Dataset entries

--------------------------------

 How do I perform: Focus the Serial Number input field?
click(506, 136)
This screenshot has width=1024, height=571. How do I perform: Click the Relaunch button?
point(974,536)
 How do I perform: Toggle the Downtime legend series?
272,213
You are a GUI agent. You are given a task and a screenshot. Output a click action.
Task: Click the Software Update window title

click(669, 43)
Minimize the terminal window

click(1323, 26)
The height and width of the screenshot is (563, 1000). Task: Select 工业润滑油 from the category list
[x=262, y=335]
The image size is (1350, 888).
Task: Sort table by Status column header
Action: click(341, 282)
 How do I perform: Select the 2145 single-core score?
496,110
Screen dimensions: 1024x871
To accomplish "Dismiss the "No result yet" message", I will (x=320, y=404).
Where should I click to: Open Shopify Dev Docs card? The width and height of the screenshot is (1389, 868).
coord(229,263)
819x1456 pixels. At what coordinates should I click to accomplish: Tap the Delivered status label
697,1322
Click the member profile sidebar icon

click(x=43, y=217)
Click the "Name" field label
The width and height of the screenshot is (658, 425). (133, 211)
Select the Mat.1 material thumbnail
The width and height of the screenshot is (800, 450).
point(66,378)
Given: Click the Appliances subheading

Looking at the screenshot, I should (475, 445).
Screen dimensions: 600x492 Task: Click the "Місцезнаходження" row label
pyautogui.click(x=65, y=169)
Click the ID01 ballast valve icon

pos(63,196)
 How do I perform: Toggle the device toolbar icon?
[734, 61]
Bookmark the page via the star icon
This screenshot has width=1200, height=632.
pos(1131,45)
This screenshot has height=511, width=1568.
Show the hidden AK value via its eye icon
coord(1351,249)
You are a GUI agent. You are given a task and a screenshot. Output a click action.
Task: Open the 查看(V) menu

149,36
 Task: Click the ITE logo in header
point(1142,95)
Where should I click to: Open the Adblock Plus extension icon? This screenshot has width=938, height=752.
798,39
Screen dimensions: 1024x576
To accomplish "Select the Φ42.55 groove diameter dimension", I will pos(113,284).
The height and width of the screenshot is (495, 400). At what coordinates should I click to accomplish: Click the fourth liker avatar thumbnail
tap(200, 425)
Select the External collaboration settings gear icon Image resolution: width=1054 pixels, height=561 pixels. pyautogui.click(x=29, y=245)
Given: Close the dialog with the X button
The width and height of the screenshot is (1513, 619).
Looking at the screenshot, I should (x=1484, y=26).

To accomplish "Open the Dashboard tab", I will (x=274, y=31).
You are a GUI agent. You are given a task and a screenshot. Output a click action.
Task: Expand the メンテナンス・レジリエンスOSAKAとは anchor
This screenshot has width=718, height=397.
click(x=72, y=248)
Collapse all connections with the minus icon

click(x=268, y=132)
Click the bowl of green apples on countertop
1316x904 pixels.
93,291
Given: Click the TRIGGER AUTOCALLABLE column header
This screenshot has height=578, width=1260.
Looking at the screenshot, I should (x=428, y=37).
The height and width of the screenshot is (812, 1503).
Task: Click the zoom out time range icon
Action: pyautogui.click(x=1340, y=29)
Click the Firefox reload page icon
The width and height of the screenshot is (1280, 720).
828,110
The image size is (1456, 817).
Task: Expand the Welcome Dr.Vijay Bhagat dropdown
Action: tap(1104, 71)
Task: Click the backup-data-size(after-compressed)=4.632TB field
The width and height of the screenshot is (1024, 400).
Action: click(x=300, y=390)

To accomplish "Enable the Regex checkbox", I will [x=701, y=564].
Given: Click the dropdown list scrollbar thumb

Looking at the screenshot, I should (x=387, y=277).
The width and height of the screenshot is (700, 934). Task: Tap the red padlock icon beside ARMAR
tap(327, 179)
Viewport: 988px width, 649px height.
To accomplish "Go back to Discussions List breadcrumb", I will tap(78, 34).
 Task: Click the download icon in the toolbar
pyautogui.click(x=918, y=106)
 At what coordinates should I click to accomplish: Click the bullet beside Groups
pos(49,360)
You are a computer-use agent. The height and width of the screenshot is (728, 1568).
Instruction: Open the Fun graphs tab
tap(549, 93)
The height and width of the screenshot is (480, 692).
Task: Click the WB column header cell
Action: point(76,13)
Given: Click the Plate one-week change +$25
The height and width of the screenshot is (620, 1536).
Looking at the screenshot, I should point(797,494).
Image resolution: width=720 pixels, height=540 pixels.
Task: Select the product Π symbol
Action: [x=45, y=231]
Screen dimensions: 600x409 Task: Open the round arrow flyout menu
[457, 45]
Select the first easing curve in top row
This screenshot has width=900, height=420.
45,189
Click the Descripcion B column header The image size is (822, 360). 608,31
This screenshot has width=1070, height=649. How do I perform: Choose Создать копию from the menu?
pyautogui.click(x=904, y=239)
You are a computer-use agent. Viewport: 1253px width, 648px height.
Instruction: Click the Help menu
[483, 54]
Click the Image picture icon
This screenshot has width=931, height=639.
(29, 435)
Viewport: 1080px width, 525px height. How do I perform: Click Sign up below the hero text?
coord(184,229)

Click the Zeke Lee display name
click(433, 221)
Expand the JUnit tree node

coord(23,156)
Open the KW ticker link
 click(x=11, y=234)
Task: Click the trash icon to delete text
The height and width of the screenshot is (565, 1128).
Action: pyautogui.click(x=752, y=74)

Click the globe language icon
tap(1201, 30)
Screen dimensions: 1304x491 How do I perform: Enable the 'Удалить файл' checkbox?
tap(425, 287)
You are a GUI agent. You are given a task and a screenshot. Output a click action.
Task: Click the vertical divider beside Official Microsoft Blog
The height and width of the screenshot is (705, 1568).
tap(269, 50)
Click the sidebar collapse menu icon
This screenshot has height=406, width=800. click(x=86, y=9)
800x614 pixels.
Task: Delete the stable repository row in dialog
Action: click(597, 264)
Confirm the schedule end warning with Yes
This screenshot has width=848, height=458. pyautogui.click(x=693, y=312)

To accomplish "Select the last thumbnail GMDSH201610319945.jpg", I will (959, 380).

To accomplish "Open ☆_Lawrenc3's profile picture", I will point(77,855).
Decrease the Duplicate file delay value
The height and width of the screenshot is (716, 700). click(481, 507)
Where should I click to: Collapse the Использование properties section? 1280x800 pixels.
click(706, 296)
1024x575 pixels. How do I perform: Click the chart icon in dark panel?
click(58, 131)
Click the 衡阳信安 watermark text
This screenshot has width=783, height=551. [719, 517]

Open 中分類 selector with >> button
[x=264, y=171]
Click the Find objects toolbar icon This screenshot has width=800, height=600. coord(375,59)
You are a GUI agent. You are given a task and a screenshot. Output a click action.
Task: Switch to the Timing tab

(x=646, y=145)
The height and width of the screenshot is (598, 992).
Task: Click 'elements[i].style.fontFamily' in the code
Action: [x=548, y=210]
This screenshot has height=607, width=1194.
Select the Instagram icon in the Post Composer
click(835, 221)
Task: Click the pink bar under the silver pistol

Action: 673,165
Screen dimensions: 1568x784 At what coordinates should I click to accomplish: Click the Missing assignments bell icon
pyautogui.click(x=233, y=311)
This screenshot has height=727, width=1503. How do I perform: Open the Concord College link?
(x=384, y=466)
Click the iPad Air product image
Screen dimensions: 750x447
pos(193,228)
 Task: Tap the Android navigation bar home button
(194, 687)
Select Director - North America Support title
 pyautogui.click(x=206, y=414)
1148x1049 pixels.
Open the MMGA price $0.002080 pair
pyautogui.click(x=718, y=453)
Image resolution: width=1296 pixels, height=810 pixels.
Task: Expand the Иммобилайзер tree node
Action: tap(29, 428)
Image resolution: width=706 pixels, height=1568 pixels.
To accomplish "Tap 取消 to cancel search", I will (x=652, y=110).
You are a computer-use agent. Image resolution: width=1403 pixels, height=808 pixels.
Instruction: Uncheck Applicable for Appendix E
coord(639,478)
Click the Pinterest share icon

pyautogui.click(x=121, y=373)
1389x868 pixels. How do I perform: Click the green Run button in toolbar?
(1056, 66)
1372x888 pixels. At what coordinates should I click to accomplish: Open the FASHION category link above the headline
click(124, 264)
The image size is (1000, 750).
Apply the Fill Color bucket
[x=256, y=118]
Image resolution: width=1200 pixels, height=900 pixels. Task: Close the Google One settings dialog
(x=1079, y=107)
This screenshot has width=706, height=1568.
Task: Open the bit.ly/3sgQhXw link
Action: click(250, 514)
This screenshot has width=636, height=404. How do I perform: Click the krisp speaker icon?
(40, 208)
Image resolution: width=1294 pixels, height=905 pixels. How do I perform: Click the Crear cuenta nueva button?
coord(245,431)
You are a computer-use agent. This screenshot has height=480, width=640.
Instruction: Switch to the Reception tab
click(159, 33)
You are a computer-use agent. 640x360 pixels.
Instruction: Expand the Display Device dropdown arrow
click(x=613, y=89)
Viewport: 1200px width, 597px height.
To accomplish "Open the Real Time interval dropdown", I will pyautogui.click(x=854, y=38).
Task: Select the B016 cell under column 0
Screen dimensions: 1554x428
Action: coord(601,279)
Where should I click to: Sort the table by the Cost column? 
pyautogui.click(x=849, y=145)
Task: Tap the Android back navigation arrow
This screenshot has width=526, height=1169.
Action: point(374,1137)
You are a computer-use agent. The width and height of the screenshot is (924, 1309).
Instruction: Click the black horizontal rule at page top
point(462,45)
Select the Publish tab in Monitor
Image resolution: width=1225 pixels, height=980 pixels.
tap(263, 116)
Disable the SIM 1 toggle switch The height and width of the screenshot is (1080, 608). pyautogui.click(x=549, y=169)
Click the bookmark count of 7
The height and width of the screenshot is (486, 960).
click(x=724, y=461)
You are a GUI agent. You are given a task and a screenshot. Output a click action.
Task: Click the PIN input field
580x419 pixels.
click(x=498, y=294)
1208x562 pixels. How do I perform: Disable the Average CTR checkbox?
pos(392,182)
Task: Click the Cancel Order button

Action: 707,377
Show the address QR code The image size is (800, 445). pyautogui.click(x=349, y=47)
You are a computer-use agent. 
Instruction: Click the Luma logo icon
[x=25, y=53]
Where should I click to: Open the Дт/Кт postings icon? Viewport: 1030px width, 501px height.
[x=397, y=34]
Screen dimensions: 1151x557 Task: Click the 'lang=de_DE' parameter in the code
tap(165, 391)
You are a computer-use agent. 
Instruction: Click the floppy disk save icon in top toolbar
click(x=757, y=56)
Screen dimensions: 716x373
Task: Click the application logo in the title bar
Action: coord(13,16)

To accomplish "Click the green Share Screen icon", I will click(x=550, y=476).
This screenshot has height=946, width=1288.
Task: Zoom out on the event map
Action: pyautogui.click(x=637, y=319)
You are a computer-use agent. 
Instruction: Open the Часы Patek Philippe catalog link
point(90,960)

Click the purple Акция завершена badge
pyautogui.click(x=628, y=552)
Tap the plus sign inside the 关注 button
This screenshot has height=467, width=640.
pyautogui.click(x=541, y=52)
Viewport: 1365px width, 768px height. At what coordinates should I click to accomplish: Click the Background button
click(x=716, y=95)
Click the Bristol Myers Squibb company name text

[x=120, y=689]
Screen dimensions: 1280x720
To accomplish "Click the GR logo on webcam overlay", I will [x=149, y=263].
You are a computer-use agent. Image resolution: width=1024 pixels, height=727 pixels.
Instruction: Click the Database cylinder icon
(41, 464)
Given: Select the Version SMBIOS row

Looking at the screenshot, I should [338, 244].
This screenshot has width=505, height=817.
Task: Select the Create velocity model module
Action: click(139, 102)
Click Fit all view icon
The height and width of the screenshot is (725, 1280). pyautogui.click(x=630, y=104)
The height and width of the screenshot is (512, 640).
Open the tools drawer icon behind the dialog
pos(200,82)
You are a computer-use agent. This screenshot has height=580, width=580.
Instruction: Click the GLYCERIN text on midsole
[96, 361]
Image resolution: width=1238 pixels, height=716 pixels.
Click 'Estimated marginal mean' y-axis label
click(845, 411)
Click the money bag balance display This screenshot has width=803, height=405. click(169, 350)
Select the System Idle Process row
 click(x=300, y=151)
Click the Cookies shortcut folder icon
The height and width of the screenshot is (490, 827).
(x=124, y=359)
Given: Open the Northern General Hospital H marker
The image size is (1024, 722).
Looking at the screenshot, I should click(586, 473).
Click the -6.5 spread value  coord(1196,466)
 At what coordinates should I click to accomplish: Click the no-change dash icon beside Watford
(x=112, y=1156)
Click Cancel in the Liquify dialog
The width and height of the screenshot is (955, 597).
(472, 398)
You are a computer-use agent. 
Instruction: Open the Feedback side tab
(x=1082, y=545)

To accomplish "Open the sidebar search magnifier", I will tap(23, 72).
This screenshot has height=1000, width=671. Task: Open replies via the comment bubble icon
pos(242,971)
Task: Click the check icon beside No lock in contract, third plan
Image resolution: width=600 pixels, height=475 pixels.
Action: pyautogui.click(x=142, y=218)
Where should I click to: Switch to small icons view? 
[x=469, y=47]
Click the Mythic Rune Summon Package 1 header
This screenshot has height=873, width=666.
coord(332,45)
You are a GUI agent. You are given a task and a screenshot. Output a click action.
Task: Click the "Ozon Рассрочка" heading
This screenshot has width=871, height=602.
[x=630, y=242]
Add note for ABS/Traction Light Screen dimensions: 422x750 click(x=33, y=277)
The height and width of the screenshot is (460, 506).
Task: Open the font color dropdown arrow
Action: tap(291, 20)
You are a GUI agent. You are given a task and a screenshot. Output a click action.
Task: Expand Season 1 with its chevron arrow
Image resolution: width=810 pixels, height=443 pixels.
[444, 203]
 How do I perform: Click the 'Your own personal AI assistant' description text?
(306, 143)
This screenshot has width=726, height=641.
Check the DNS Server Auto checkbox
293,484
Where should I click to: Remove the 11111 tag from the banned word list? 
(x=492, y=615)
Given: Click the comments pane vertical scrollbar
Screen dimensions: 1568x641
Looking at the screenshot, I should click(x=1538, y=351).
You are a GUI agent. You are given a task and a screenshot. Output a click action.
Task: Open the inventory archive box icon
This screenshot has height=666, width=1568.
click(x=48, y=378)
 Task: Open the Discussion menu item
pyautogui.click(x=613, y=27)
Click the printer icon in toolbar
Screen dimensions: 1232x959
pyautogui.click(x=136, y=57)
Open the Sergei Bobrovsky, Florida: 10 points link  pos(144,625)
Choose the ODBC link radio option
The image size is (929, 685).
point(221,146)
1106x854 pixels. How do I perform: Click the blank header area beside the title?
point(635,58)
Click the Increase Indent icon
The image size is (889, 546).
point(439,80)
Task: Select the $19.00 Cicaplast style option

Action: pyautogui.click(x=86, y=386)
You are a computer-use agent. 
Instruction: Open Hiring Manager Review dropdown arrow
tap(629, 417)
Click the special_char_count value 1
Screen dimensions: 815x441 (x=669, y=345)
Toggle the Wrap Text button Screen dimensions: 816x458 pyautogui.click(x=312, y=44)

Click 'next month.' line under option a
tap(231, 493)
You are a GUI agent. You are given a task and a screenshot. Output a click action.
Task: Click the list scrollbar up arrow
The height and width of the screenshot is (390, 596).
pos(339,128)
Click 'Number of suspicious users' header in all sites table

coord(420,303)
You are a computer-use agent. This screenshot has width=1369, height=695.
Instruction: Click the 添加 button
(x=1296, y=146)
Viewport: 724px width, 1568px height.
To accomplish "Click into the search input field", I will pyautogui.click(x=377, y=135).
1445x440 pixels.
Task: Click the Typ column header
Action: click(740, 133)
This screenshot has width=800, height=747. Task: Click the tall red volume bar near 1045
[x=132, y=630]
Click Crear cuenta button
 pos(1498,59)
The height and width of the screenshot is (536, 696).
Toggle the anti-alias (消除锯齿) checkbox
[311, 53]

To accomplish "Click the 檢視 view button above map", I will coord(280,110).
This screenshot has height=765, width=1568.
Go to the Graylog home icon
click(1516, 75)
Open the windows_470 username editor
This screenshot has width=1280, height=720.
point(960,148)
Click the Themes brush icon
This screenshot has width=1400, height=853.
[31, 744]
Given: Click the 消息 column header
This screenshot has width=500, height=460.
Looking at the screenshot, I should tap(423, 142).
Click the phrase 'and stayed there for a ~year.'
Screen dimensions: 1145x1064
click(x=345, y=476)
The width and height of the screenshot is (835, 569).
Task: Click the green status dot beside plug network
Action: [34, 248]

--------------------------------

What you should do>
Copy the lines from the entries above in which the word "vertical" appears.

Written reply>
Task: Click the vertical divider beside Official Microsoft Blog
Given: Click the comments pane vertical scrollbar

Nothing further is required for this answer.